Oil prices hits highest point since March

Oil prices

Just a couple of months ago, oil prices were trading in the negative for the first time in history. However, prices have since staged a pretty impressive recovery, especially since many traders had been scared that prices might go back to negative territory once again. Oil futures ended up rising on Thursday to their highest price seen since March.

One of the main reasons for oil’s recovery was the better-than-expected economic numbers from the U.S. In particular, the country added an extra 4.8 million jobs in the month of June, while the overall unemployment rate fell for the second month in a row to 11.1%. Although that’s still fairly high overall, it’s an improvement from where it was back a couple of months ago. Now that the economy is showing signs of recovery, demand for crude oil is expected to pick up. In turn, oil prices are expected to continue to rise over the coming months.

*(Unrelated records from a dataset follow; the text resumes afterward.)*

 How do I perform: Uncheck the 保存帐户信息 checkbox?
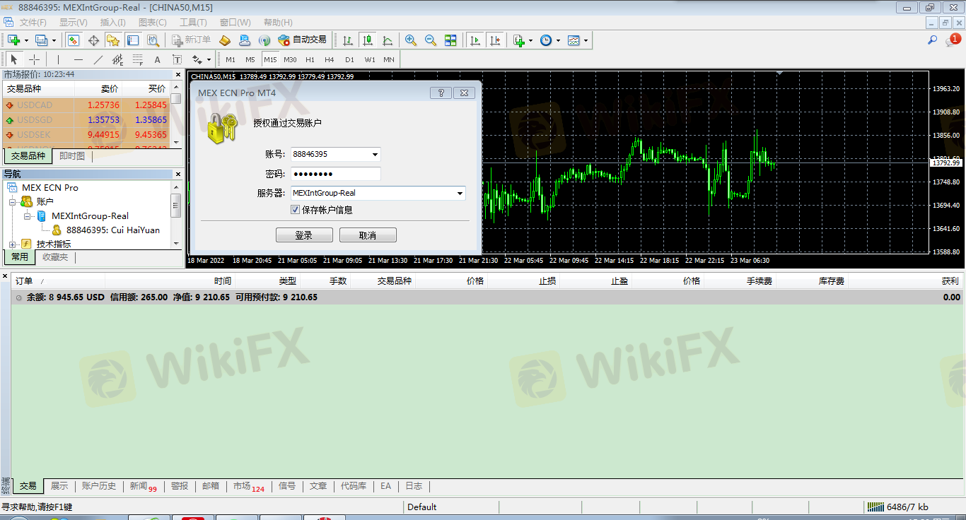(x=296, y=210)
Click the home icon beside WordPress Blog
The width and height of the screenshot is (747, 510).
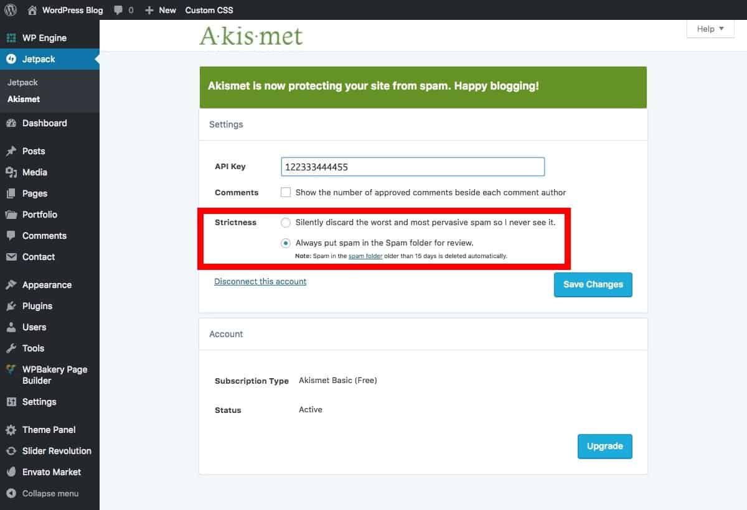[x=32, y=10]
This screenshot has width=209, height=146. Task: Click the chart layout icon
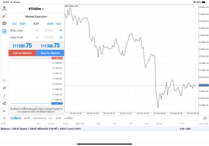coord(205,118)
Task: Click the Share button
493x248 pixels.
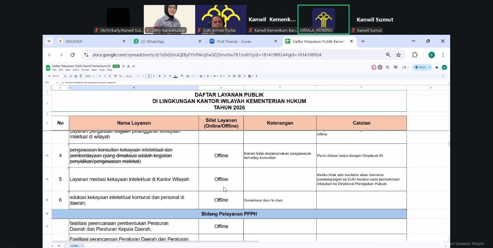Action: 420,67
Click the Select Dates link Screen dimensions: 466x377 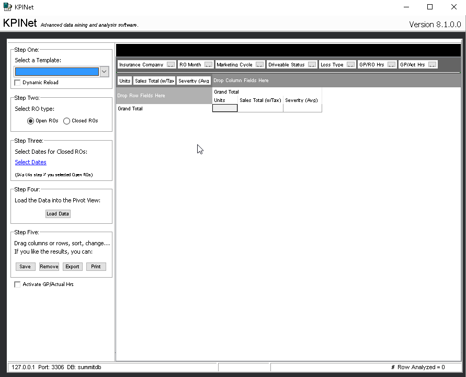coord(30,162)
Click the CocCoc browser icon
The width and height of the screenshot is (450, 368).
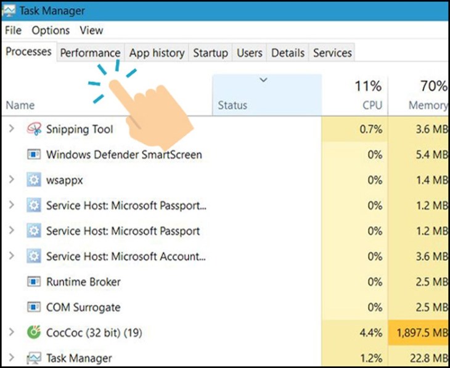coord(34,333)
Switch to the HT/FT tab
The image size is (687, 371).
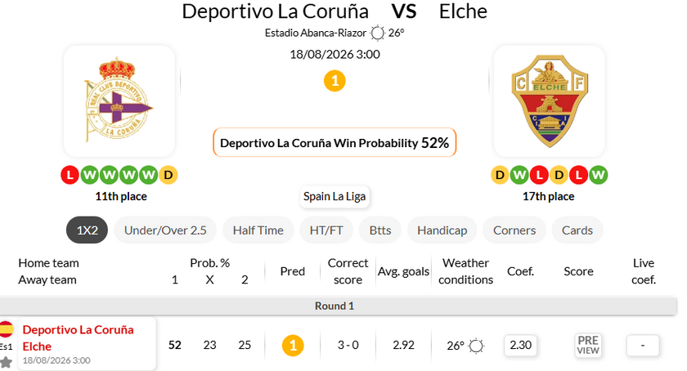[326, 230]
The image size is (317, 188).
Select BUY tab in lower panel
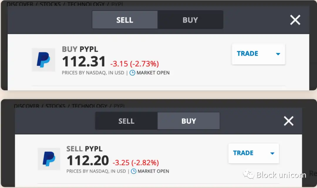[x=189, y=121]
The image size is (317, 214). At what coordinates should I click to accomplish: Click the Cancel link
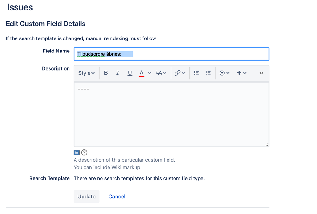tap(117, 197)
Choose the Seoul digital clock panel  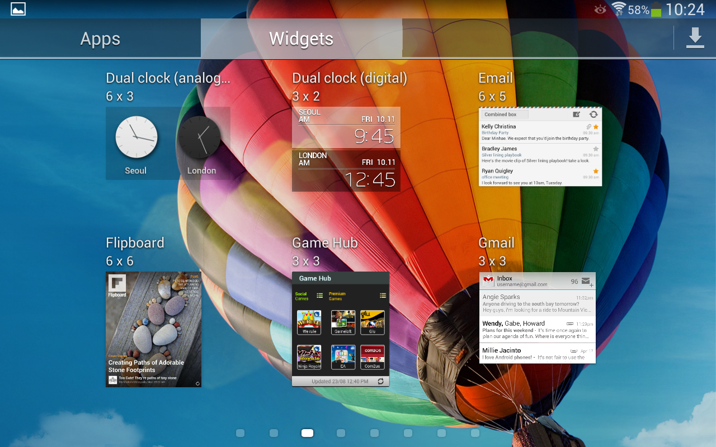tap(346, 127)
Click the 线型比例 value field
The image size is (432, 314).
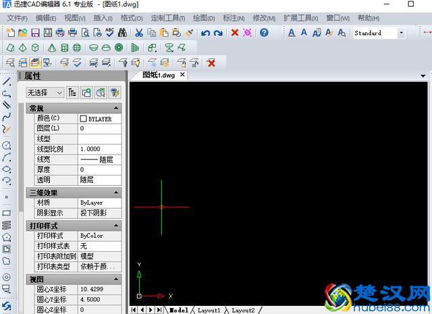[100, 149]
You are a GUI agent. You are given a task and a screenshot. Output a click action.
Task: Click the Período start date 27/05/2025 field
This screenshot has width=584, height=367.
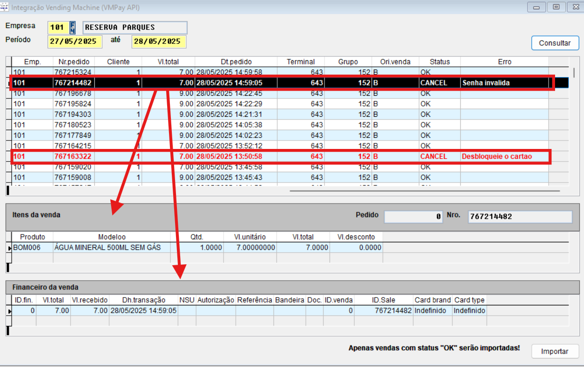[75, 42]
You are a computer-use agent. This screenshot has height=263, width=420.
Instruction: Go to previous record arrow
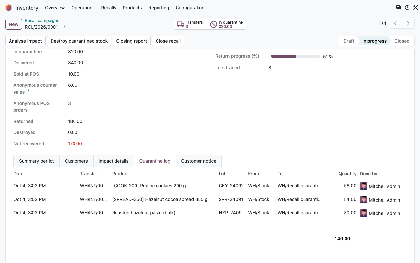click(395, 23)
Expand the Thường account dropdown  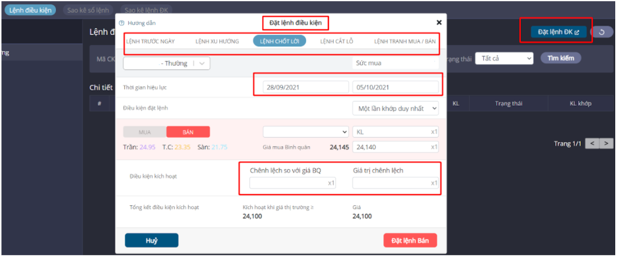166,63
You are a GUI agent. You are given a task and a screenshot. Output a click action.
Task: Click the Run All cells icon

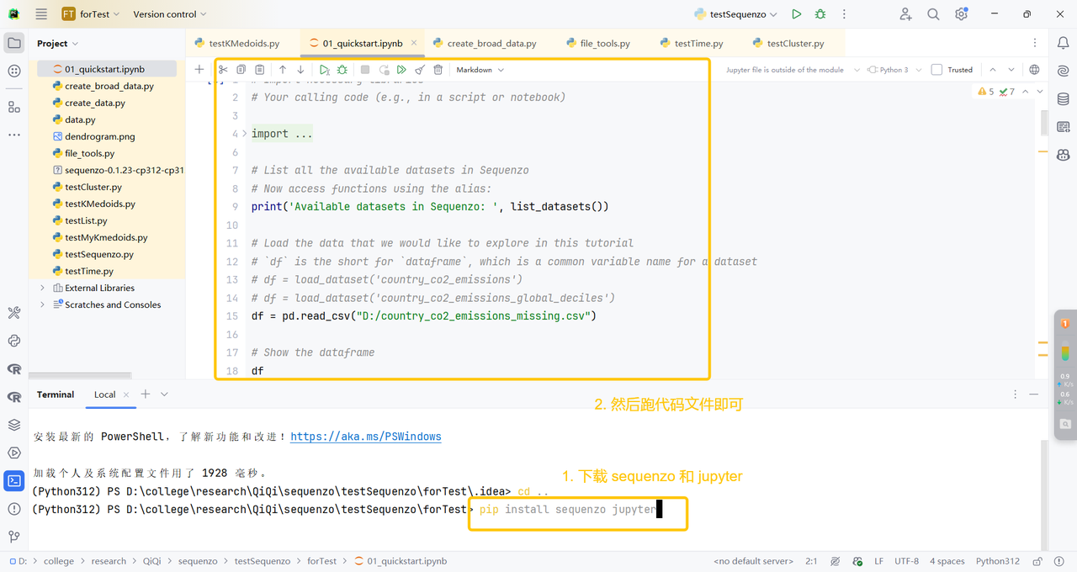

“Yesterday’s crude stockpile relief news in the U.S. was not a one-off event that traders forgot. A huge drop in inventories, much higher than most of the market expected, is clearly a booster factor,” wrote Louise Dickson, an oil markets analyst at Rystad Energy according to MarketWatch.

The U.S. Energy Information Administration also went on to mention on Wednesday that U.S. crude supplies fell by 7.2 million barrels for the last week of June. That’s the first decrease after a three-week period of consecutive oil inventory increases. In comparison, most analysts had expected that oil inventories would have declined by just 2.7 million barrels instead. Declining domestic inventories are a sign that demand is growing once again. Couple that with the fact that most oil companies have drastically curbed back their production, it’s not surprising that prices are expected to continue to rise.

Prices for West Texas Intermediate ended Thursday at around $39.85, the highest point is seen in quite a while. International benchmark Brent Crude ended a little bit higher, around $42.58 per barrel, which is typical for Brent crude.

Despite recovering oil prices, major oil companies have been reporting major losses over the past couple of months. One of the largest companies in the world, Royal Dutch Shell, announced earlier this week that it expects to write-down as much as $22 billion in oil-related assets during this second quarter. Additionally, the company expects to see major losses as well.

Another oil giant, ExxonMobil, also warned that it expects to report a loss for this upcoming fiscal quarter. Although prices at around $40 per barrel are enough for some companies to start posting a profit once more, it can be a pretty tight margin for some businesses. Many oil producers in higher-cost regions, such as the Canadian oil sands, have gone out of business altogether since its impossible to even break even if prices aren’t higher.

While the economy has shown signs of recovery, there are growing fears about the second wave of major coronavirus breakouts. New U.S. coronavirus cases ended up reaching a new single-day record on Wednesday, rising to just over 52,000. Time will tell whether these fears are justified or if things are going to be settling back to normal anytime soon.